Stored data:
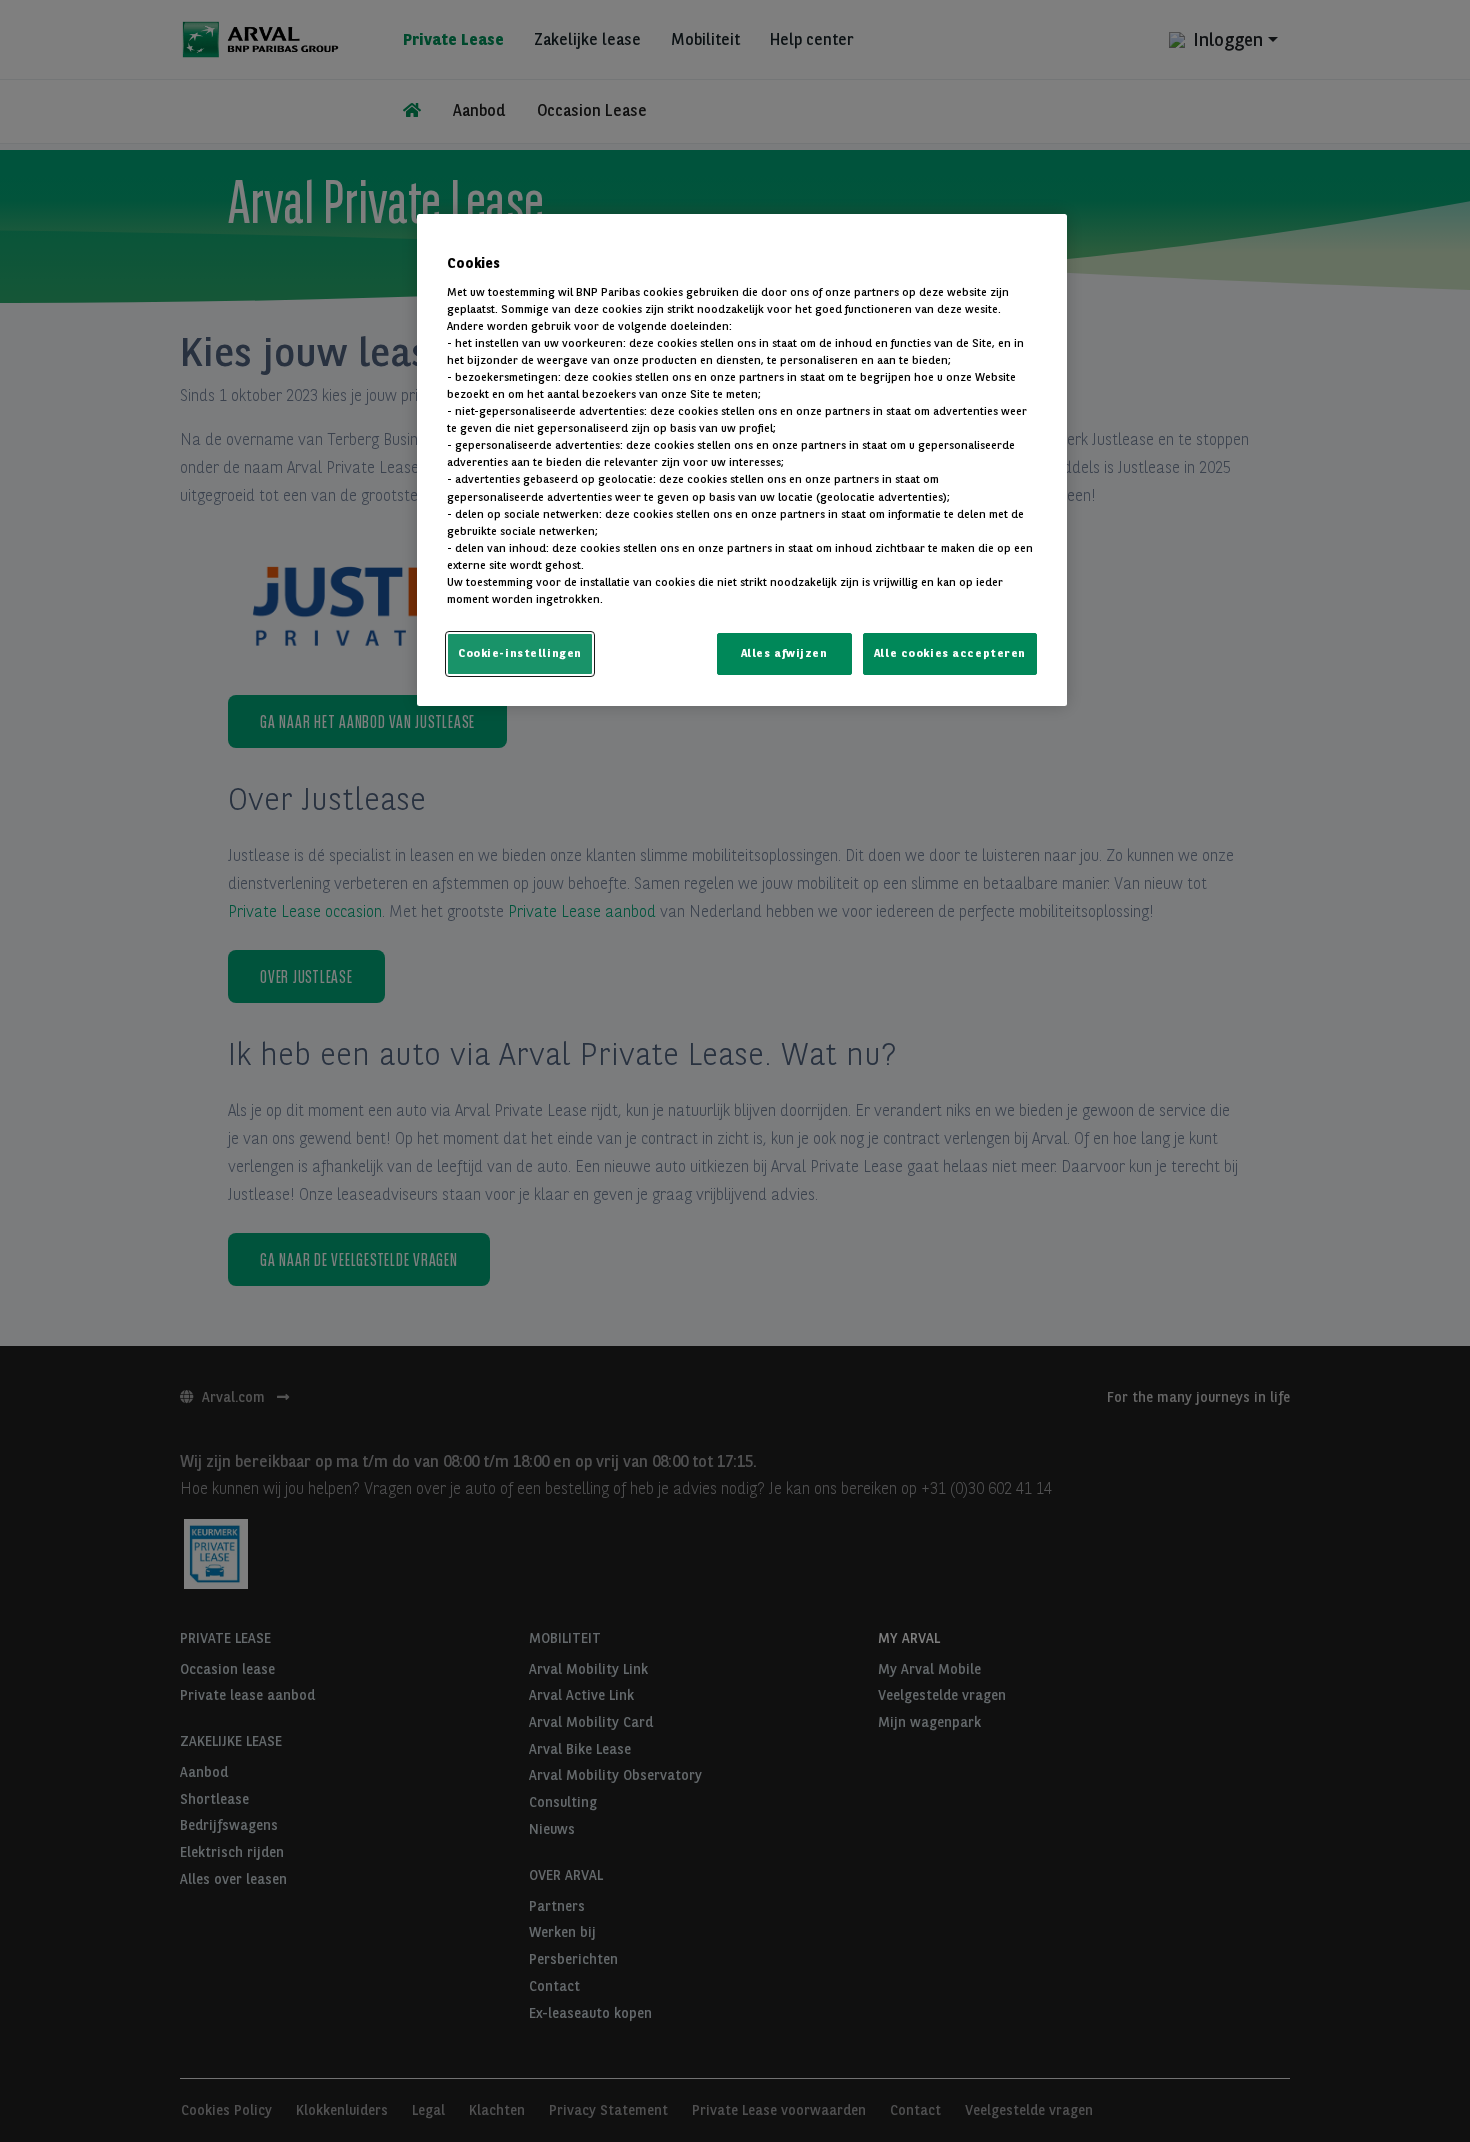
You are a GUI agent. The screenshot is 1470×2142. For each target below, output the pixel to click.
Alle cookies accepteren (950, 653)
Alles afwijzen (784, 653)
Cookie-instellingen (520, 653)
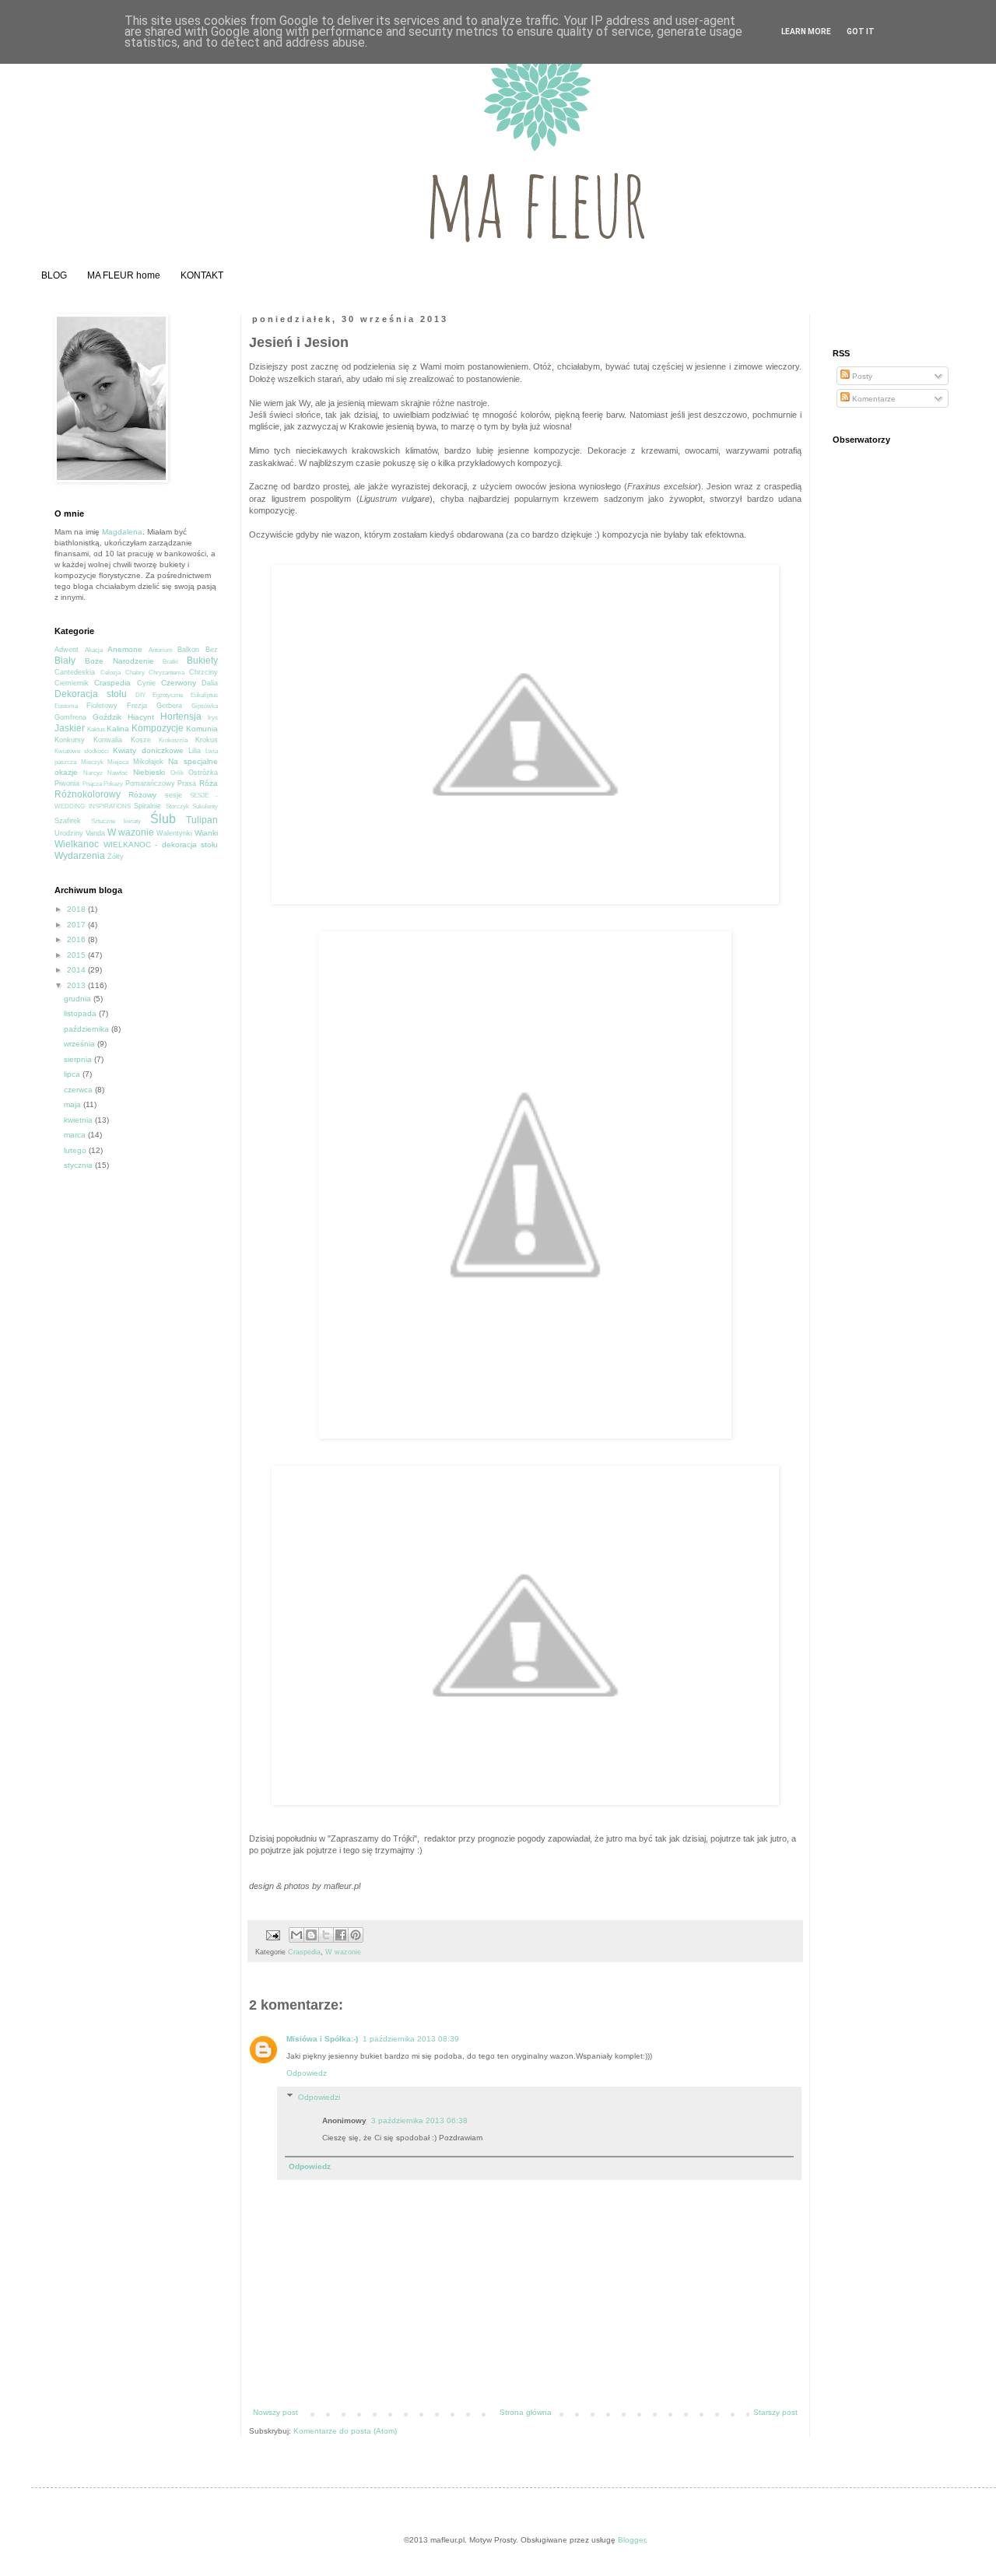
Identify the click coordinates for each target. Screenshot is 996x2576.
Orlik (177, 772)
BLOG (54, 275)
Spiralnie (147, 806)
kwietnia (79, 1120)
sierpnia (79, 1059)
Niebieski (149, 772)
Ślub (163, 818)
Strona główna (526, 2412)
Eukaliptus (204, 695)
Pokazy (113, 783)
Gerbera (169, 706)
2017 (77, 924)
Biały (64, 660)
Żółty (115, 856)
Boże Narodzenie (119, 661)
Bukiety (202, 660)
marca (76, 1134)
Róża (208, 783)
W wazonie (343, 1952)
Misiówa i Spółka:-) (322, 2039)
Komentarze (873, 398)
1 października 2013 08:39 (411, 2039)
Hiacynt (141, 717)
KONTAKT (202, 275)
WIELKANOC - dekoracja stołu (161, 844)
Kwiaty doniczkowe (148, 750)
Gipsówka (204, 706)
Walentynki (174, 833)
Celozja (110, 672)
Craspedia (304, 1952)
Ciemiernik (71, 683)
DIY (140, 695)
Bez (211, 650)
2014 (77, 970)
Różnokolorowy (87, 794)
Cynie (146, 683)
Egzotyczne (168, 695)
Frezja (137, 706)
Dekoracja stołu (90, 694)
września (80, 1043)
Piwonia (66, 783)
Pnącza (92, 783)
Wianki (206, 833)
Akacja (94, 650)
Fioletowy (101, 706)
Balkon (188, 650)
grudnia (78, 998)
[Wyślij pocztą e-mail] (296, 1935)
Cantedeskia (74, 672)
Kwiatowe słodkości (81, 751)
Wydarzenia (79, 855)
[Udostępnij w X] (326, 1935)
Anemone (124, 649)
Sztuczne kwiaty (116, 821)
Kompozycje (158, 728)
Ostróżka (203, 772)
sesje (173, 795)
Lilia (194, 751)
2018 (77, 909)
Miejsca (117, 762)
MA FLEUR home (123, 275)
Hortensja (181, 716)
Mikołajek (148, 762)
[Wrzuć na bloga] (311, 1935)
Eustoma (66, 706)
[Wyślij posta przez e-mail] (272, 1935)
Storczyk (177, 806)
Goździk (107, 717)
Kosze (141, 740)
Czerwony (178, 682)
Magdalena (122, 531)
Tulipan (202, 820)
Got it (861, 31)
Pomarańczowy (150, 783)
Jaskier (69, 728)
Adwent (66, 650)
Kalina (118, 728)
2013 (77, 985)
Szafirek (67, 821)
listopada (81, 1013)
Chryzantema (166, 672)
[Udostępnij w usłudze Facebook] (341, 1935)
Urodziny (68, 833)
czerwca (79, 1089)
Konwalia (107, 740)
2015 (77, 955)
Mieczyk (92, 762)
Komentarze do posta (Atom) (345, 2431)
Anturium (161, 650)
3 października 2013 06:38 (419, 2120)
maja (73, 1104)
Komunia (202, 728)
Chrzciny (203, 672)
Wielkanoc (76, 844)
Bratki (170, 661)
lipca (73, 1074)
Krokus (206, 740)
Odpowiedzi (319, 2097)
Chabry (135, 672)
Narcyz (93, 772)
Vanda (95, 833)
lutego (76, 1150)
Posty (861, 376)
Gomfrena (70, 717)
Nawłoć (117, 772)
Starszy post (775, 2412)
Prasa (186, 783)
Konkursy (69, 740)
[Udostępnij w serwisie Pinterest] (355, 1935)
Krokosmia (173, 740)
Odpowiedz (306, 2073)
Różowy (142, 794)
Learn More (806, 31)
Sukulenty (205, 806)
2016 (77, 939)
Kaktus (96, 729)
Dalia (210, 683)
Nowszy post (275, 2412)
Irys (213, 717)
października (87, 1029)
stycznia (79, 1165)
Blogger (631, 2540)
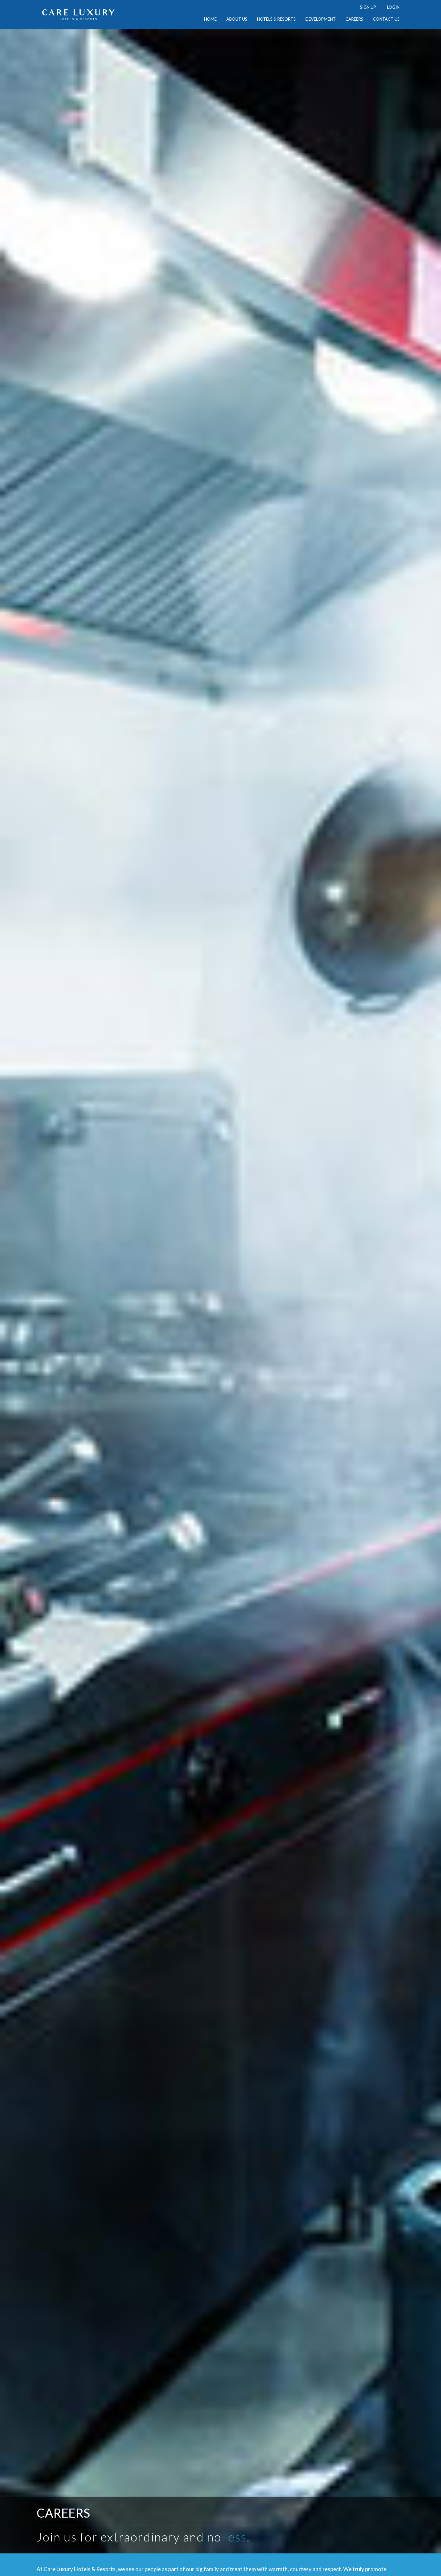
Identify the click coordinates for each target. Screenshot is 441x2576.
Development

What this task involves
Although the records above contain pictures, your copy should give only their text, exactly as written.

Answer to this task
You are a GUI agent. The screenshot is 1470×2142. For each target below, output the pixel to click.
Alle cookies accepteren (950, 653)
Alles afwijzen (784, 653)
Cookie-instellingen (520, 653)
Identify the click coordinates for each target. Screenshot is 996x2576.
Orlik (177, 772)
BLOG (54, 275)
Spiralnie (147, 806)
kwietnia (79, 1120)
sierpnia (79, 1059)
Niebieski (149, 772)
Ślub (163, 818)
Strona główna (526, 2412)
Eukaliptus (204, 695)
Pokazy (113, 783)
Gerbera (169, 706)
2017 (77, 924)
Biały (64, 660)
Żółty (115, 856)
Boże Narodzenie (119, 661)
Bukiety (202, 660)
marca (76, 1134)
Róża (208, 783)
W wazonie (343, 1952)
Misiówa i Spółka:-) (322, 2039)
Komentarze (873, 398)
1 października 2013 08:39 (411, 2039)
Hiacynt (141, 717)
KONTAKT (202, 275)
WIELKANOC - dekoracja stołu (161, 844)
Kwiaty doniczkowe (148, 750)
Gipsówka (204, 706)
Walentynki (174, 833)
Celozja (110, 672)
Craspedia (304, 1952)
Ciemiernik (71, 683)
DIY (140, 695)
Bez (211, 650)
2014 (77, 970)
Różnokolorowy (87, 794)
Cynie (146, 683)
Egzotyczne (168, 695)
Frezja (137, 706)
Dekoracja stołu (90, 694)
września (80, 1043)
Piwonia (66, 783)
Pnącza (92, 783)
Wianki (206, 833)
Akacja (94, 650)
Fioletowy (101, 706)
Balkon (188, 650)
grudnia (78, 998)
[Wyślij pocztą e-mail] (296, 1935)
Cantedeskia (74, 672)
Kwiatowe słodkości (81, 751)
Wydarzenia (79, 855)
[Udostępnij w X] (326, 1935)
Anemone (124, 649)
Sztuczne kwiaty (116, 821)
Kompozycje (158, 728)
Ostróżka (203, 772)
sesje (173, 795)
Lilia (194, 751)
2018 (77, 909)
Miejsca (117, 762)
MA FLEUR home (123, 275)
Hortensja (181, 716)
Mikołajek (148, 762)
[Wrzuć na bloga] (311, 1935)
Eustoma (66, 706)
[Wyślij posta przez e-mail] (272, 1935)
Storczyk (177, 806)
Goździk (107, 717)
Kosze (141, 740)
Czerwony (178, 682)
Magdalena (122, 531)
Tulipan (202, 820)
Got it (861, 31)
Pomarańczowy (150, 783)
Jaskier (69, 728)
Adwent (66, 650)
Kalina (118, 728)
2013 (77, 985)
Szafirek (67, 821)
listopada (81, 1013)
Chryzantema (166, 672)
[Udostępnij w usłudze Facebook] (341, 1935)
Urodziny (68, 833)
czerwca (79, 1089)
Konwalia (107, 740)
2015 (77, 955)
Mieczyk (92, 762)
Komentarze do posta (Atom) (345, 2431)
Anturium (161, 650)
3 października 2013 06:38 (419, 2120)
maja (73, 1104)
Komunia (202, 728)
Chrzciny (203, 672)
Wielkanoc (76, 844)
Bratki (170, 661)
lipca (73, 1074)
Krokus (206, 740)
Odpowiedzi (319, 2097)
Chabry (135, 672)
Narcyz (93, 772)
Vanda (95, 833)
lutego (76, 1150)
Posty (861, 376)
Gomfrena (70, 717)
Nawłoć (117, 772)
Starszy post (775, 2412)
Prasa (186, 783)
Konkursy (69, 740)
[Udostępnij w serwisie Pinterest] (355, 1935)
Krokosmia (173, 740)
Odpowiedz (306, 2073)
Różowy (142, 794)
Learn More (806, 31)
Sukulenty (205, 806)
2016 (77, 939)
Kaktus (96, 729)
Dalia (210, 683)
Nowszy post (275, 2412)
Irys (213, 717)
października (87, 1029)
stycznia (79, 1165)
Blogger (631, 2540)
Identify the click coordinates for each target. Screenshot is 441x2576.
Development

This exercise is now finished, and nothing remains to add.